Puppies are gluttons, so a good rule of thumb is to let yours eat as much as he wants in 15 minutes, then pick up the food dish. If you let him free feed throughout the day, you run the risk of him becoming overweight and developing health problems later in life.
3. House training
A puppy’s house training, which can begin after five weeks of age, will be contingent upon his feeding schedule, which in turn will be determined by your schedule. Luckily for you, most puppies don’t like going to the bathroom where they live, so house training should be a breeze. Take him outside immediately after he eats or drinks, but also offer him bathroom breaks after naps, playtime or any time you see him sniffing about the house. This helps get him into the habit of going outside to relieve himself.
Once your puppy has finished doing his business outside, get down to his level and thoroughly praise him. If you are consistent in your training, then after about a week, your puppy should automatically go to the door to be let out whenever the urge strikes him.
Note that even though a puppy can hold his bladder for up to 13 hours, you should never wait this long to take him outside to relieve himself. If you’re not going to be home for a long period, get someone else to take the puppy outside.
4. Core vaccines
While over-vaccination has negative effects and is best avoided, it’s nevertheless important that puppies are protected from the most common infectious diseases. A puppy’s immune system has not yet fully developed, making him highly susceptible to distemper, parvo and adenovirus.
Your puppy’s vaccination schedule will depend on his lifestyle and vicinity to other animals.
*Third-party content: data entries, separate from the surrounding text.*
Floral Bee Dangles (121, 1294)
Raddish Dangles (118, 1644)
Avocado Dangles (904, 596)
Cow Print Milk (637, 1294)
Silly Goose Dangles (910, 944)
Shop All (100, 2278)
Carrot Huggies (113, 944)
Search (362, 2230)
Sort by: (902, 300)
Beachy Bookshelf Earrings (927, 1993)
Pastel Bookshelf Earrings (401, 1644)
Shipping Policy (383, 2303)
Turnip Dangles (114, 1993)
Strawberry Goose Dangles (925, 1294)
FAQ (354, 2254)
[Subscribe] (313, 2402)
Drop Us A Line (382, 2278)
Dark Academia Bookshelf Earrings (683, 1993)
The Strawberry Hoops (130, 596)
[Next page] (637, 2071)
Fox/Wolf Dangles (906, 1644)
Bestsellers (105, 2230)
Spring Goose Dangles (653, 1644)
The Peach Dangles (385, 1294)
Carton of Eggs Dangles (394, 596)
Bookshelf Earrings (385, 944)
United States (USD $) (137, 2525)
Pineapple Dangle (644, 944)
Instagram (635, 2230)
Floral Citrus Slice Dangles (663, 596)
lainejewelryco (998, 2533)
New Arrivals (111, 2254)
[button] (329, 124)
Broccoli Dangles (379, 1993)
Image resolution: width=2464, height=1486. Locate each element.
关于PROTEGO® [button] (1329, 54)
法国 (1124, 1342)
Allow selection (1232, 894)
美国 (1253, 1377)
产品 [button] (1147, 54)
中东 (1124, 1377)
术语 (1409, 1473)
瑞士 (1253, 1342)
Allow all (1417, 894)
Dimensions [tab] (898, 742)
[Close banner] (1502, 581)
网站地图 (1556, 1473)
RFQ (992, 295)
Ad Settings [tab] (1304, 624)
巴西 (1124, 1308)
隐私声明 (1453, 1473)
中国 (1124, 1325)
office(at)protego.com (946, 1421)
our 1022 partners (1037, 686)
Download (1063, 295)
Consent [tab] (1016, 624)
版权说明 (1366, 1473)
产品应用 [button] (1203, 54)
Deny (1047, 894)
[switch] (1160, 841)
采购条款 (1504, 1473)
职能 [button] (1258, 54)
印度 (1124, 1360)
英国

He should receive his core vaccines at the age of 12 weeks. Before that, many puppies still have passive maternal antibodies that block immunization, so they may not respond to the vaccine and will therefore be unprotected.
There are four core vaccines: canine distemper (CDV), canine parvovirus-2 (CPV-2), canine adenovirus-2 (CAV-2) and rabies. Although rabies may not be an issue for many dogs, the vaccine is still required by law in most regions.
Once your puppy has been properly immunized, ask your vet if he can be given titer testing thereafter, rather than annual boosters. A growing body of evidence is showing that most vaccines have duration of immunity lasting up to seven or nine years in some cases, making annual vaccination unnecessary.
It’s fun to watch your puppy race around the yard at full speed, but excessive running or any other type of overexertion can prove to be a problem later in your puppy’s life. Up until 18 to 24 months of age, your puppy’s bones are still soft and spongy.
“Fortunately most puppies exercise themselves quite well,” says Dr. Newkirk. “Bone and joint- related problems usually occur in puppies that are pushed into work, such as agility, retrieving and fly ball.” Activities such as jumping and rough play with other dogs should be avoided.
Appropriate exercise for your puppy could include short walks and playing with toys in a contained area. As he grows older, you can extend his walks and playtimes.
Your puppy’s brain is more apt to accept new experiences such as people, animals and situations between the ages of four and 12 weeks. At a certain point during this time, puppies go through what is called a fear imprinting stage, so it’s crucial to your pup’s development to introduce him to a variety of stimuli every day, while ensuring that each experience is a positive one. If the experiences are negative, you will wind up with a dog that’s anti-social and fearful.
You also need to establish yourself as your puppy’s leader. As he grows and experiences more things, his confidence and trust in you will grow, and he’ll come to happily depend on you to guide him through life.
Taking a holistic approach to your puppy’s physical and mental development will help him grow into a loving, healthy and well-adjusted companion who will give you many years of unconditional love and joy.